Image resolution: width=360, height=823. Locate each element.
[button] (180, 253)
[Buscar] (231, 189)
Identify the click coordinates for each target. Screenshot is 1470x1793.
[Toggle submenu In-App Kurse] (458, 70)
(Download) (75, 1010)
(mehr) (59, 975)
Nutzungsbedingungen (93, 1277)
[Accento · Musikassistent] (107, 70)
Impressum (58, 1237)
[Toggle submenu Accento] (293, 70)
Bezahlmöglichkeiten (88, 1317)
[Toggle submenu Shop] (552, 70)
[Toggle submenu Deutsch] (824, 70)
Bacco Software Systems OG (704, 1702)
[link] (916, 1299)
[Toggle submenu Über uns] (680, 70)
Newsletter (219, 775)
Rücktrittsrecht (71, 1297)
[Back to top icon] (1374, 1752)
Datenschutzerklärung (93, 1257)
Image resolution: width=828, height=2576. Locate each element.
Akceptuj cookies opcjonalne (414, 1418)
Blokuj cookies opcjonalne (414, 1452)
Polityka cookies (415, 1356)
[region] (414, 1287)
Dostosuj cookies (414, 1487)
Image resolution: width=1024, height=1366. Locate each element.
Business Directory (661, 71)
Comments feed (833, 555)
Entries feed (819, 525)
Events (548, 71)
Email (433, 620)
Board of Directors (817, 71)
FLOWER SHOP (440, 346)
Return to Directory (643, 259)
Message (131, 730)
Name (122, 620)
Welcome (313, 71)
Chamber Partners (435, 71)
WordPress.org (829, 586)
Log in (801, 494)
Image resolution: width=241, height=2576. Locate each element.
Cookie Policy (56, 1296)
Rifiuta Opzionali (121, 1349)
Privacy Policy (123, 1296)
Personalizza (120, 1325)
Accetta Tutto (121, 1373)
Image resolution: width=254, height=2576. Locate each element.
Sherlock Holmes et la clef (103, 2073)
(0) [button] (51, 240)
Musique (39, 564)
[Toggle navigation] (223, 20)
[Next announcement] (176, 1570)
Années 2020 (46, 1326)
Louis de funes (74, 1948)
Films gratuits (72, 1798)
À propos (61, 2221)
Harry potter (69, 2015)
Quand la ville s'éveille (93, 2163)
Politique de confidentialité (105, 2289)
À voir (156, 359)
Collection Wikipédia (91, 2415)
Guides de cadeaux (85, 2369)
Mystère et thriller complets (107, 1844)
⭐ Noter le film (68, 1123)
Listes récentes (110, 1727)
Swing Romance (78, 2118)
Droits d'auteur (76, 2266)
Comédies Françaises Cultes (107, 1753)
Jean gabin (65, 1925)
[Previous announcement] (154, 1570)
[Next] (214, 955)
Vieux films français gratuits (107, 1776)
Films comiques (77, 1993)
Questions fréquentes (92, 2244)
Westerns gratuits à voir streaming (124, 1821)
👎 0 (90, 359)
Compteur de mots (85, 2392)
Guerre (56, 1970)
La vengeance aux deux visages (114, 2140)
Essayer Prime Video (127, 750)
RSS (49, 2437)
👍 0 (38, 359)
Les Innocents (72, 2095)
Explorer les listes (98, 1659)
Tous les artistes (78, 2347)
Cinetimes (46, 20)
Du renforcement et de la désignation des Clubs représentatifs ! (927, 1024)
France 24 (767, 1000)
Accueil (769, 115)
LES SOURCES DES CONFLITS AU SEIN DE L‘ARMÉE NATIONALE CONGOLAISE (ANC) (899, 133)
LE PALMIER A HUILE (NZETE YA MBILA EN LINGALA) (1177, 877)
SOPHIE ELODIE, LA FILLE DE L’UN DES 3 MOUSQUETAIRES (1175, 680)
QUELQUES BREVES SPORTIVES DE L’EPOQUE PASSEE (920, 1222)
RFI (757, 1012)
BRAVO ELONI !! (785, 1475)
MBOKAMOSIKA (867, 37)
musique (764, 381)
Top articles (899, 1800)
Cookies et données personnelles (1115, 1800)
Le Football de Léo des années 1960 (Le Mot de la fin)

:::

In the listing above, find the line containing "La vengeance aux deux visages (114, 2140)" and the line containing "Top articles (899, 1800)", then retype both and every line between them exactly, with nothing else.

- [Task result]:
La vengeance aux deux visages (114, 2140)
Essayer Prime Video (127, 750)
RSS (49, 2437)
👍 0 (38, 359)
Les Innocents (72, 2095)
Explorer les listes (98, 1659)
Tous les artistes (78, 2347)
Cinetimes (46, 20)
Du renforcement et de la désignation des Clubs représentatifs ! (927, 1024)
France 24 (767, 1000)
Accueil (769, 115)
LES SOURCES DES CONFLITS AU SEIN DE L‘ARMÉE NATIONALE CONGOLAISE (ANC) (899, 133)
LE PALMIER A HUILE (NZETE YA MBILA EN LINGALA) (1177, 877)
SOPHIE ELODIE, LA FILLE DE L’UN DES 3 MOUSQUETAIRES (1175, 680)
QUELQUES BREVES SPORTIVES DE L’EPOQUE PASSEE (920, 1222)
RFI (757, 1012)
BRAVO ELONI !! (785, 1475)
MBOKAMOSIKA (867, 37)
musique (764, 381)
Top articles (899, 1800)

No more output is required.